Dewetting of Thin Liquid Films Surrounding Air Bubbles in Microchannels

As an air bubble translates in a microchannel, a thin film of liquid is formed on the bounding walls. In a microchannel with a rectangular cross-section, the liquid in the film leaks toward the low-pressure corners of the geometry, which leads to the appearance of local minima in the film thickness in the cross-sectional plane. In such a configuration, theory suggests that the minimum film thickness scales with Ca and Ca^4/3 depending on the distance from the nose of the bubble, where Ca = μU_b/γ is the flow capillary number based on the bubble velocity U_b, liquid viscosity μ, and surface tension γ, and Ca ≤ 1. We show that the film of a partially wetting liquid dewets on the channel wall at the sites of the local minima in the film thickness as it acquires thicknesses around and below 100 nm.
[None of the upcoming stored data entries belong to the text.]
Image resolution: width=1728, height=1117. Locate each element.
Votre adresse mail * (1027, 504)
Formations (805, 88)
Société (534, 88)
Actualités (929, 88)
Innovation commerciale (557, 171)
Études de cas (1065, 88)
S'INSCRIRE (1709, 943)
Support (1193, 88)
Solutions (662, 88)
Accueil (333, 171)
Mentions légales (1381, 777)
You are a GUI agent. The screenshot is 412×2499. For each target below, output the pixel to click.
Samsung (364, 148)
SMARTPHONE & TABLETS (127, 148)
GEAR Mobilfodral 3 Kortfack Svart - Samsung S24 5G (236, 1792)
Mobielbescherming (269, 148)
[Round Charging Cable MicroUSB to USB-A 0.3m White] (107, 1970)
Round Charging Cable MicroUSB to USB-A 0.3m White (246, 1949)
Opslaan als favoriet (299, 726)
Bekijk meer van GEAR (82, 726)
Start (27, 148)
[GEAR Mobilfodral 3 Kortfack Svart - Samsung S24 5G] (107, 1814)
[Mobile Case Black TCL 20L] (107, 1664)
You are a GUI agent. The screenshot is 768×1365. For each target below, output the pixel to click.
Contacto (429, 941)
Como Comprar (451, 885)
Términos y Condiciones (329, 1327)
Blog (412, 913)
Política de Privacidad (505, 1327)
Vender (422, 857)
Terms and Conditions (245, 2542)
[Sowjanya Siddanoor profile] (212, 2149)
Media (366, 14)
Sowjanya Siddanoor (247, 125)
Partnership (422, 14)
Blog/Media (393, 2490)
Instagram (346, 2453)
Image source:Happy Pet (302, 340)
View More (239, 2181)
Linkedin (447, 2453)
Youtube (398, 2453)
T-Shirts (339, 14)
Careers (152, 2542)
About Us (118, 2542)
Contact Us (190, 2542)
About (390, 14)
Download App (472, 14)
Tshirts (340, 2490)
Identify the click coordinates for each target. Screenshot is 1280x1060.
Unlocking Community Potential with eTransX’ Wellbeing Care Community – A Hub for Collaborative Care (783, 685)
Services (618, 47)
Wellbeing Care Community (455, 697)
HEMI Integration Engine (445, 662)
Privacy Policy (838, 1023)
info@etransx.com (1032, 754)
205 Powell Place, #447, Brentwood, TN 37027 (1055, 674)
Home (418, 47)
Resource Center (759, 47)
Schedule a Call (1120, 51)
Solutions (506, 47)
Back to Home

Our experiments show that the distance L_w between the nose of the bubble and the initial dewetting location is a function of Ca and surface wettability. For channels of different wettability, L_w always scales proportional to Ca^α, where 1.7 < α < 2 for the range of 10^-5 < Ca < 10^-2. Moreover, L_w increases up to 10 times by enhancing the wettability of the surface at a given Ca. Our present measurements of L_w provide a design constraint on the lengths of bubbles to maintain a liquid wet channel without dry patches on the wall.